Le decisioni pubbliche si basano sempre di più sui così detti sistemi automatizzati caratterizzati dalla capacità di prendere decisioni impiegando mezzi tecnologici senza coinvolgimento umano. In questo ambito il ricorso agli algoritmi per assumere una decisione pubblica pone una serie di questioni in termini di trasparenza, di privacy, di responsabilità.

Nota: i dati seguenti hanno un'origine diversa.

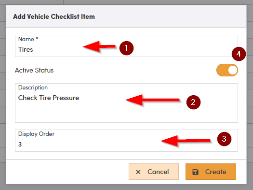
Task: Click the floppy disk save icon
Action: pos(195,172)
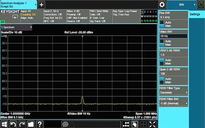The image size is (205, 128).
Task: Toggle full screen with expand arrows icon
Action: point(153,124)
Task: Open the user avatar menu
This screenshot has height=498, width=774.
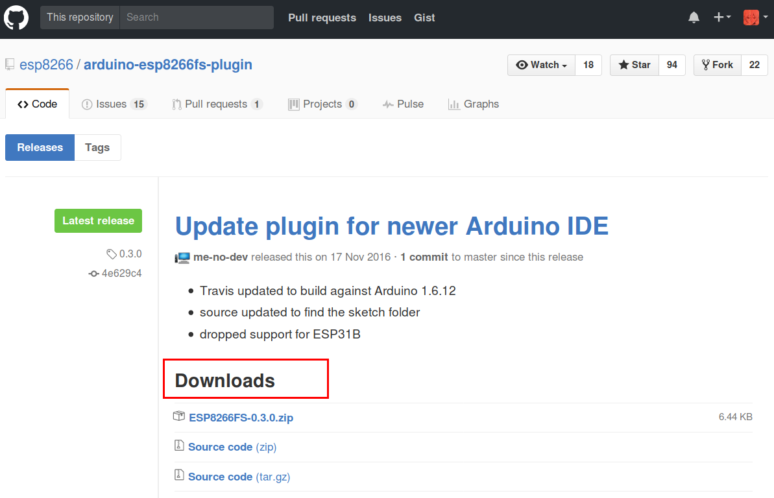Action: pyautogui.click(x=754, y=18)
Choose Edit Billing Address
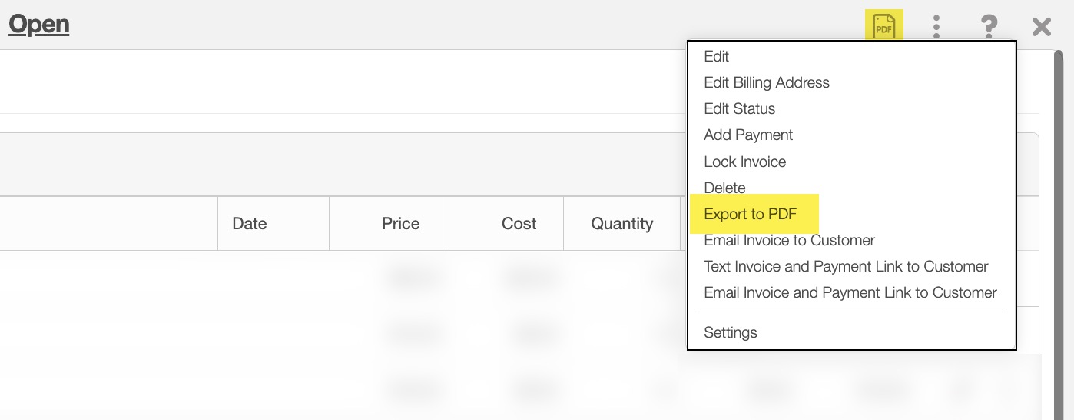Image resolution: width=1074 pixels, height=420 pixels. click(766, 82)
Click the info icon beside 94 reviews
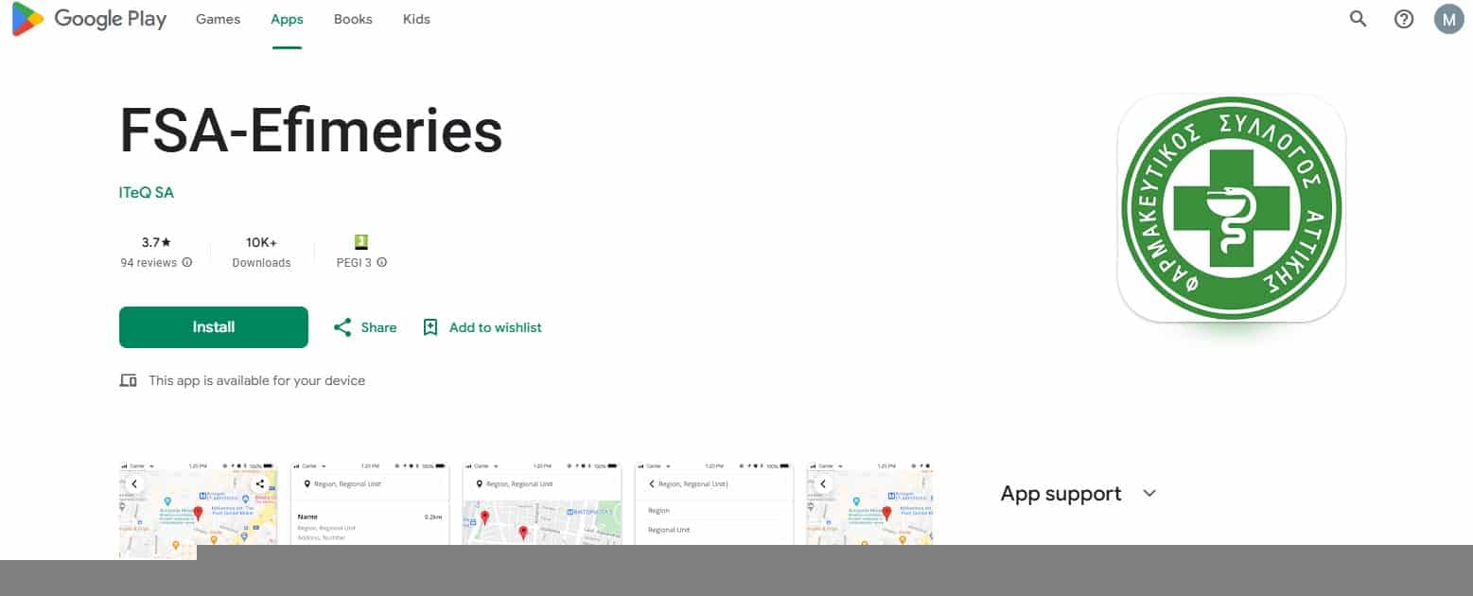Screen dimensions: 1473x596 coord(187,262)
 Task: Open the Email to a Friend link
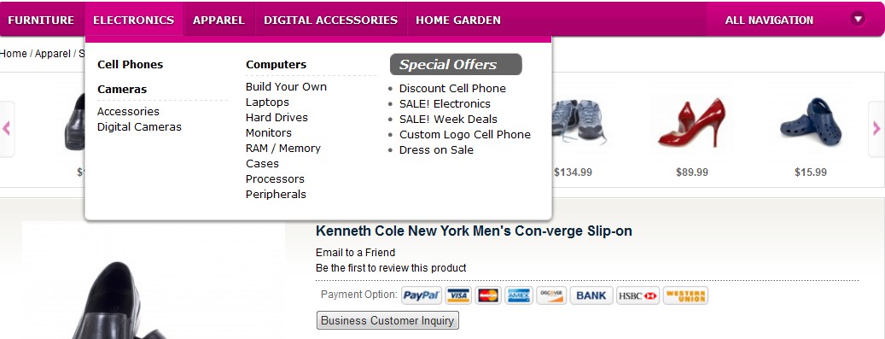(x=356, y=253)
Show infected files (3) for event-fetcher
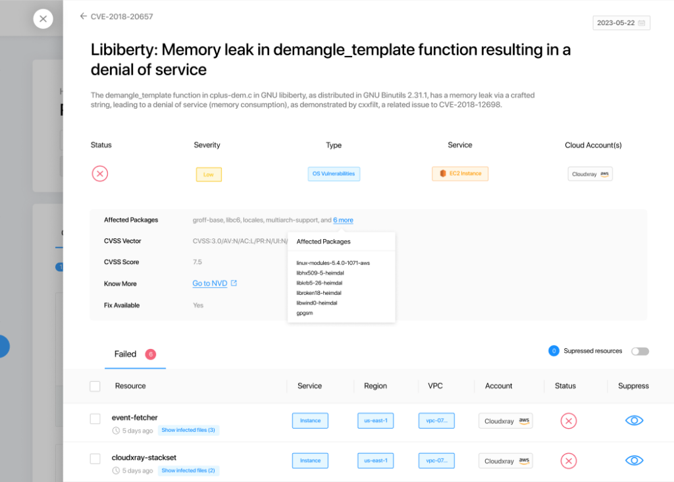The height and width of the screenshot is (482, 674). pyautogui.click(x=188, y=430)
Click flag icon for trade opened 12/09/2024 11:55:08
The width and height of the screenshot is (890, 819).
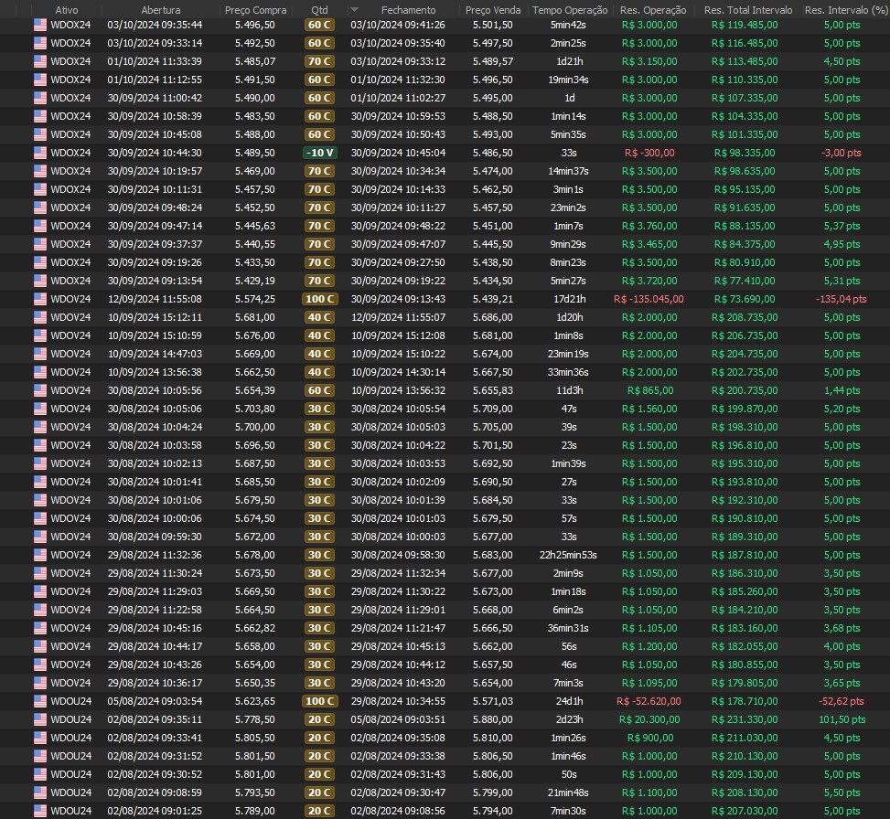pos(39,299)
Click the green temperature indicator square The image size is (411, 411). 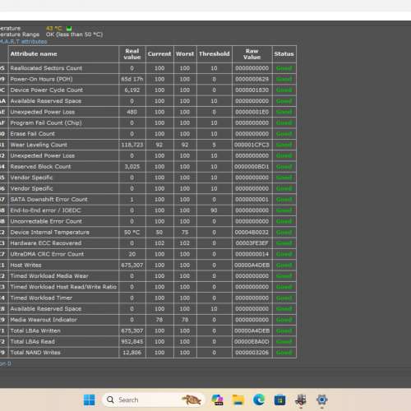click(x=69, y=28)
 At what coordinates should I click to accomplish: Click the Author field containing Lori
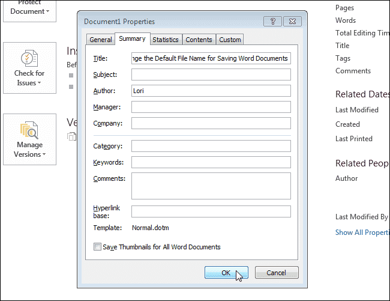pos(211,91)
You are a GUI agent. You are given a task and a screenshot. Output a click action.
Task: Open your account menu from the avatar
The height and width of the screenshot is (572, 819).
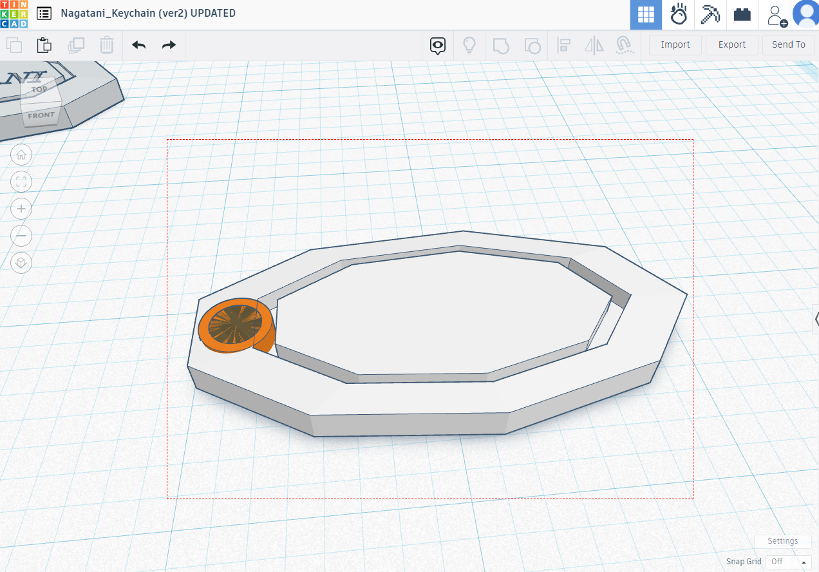(x=806, y=14)
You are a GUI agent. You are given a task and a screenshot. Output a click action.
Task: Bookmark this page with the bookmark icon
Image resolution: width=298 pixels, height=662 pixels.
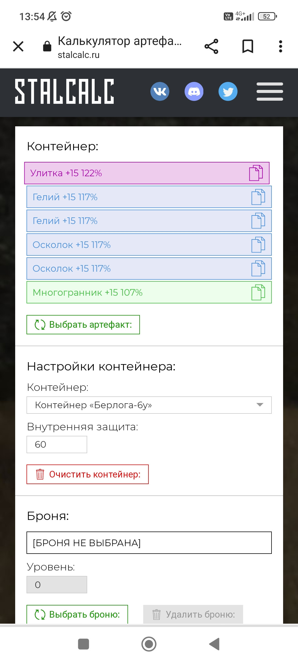248,46
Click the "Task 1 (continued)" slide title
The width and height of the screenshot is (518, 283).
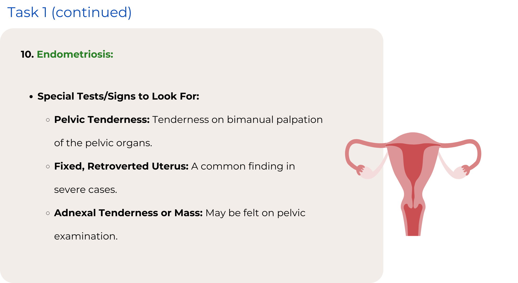click(x=69, y=12)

L’algoritmo, di per sé, è uno schema di calcolo numerico normalmente posto alla base di procedimenti informatici e software; essi esistono da quando esistono i computer. Oggi però sono molto più complessi e, grazie all’intelligenza artificiale, sono costantemente ricreati ed aggiornati producendo effetti anche imprevedibili. Da qui derivano una serie di questioni da affrontare.

A cosa servono

La prima questione è capire a cosa servono gli algoritmi nei processi decisionali pubblici.

Quando vi sono questioni complesse che riguardano una pluralità di persone ed in presenza di un budget limitato, il decisore pubblico deve fare delle scelte. Le scelte del decisore dipendono da una pluralità di fattori. L’algoritmo può servire, in questi casi, per aiutare il decisore, eliminando alcuni margini di ingiusta discrezionalità, semplificando la procedura di decisione e cercando, quanto più possibile, di essere oggettivi e razionali.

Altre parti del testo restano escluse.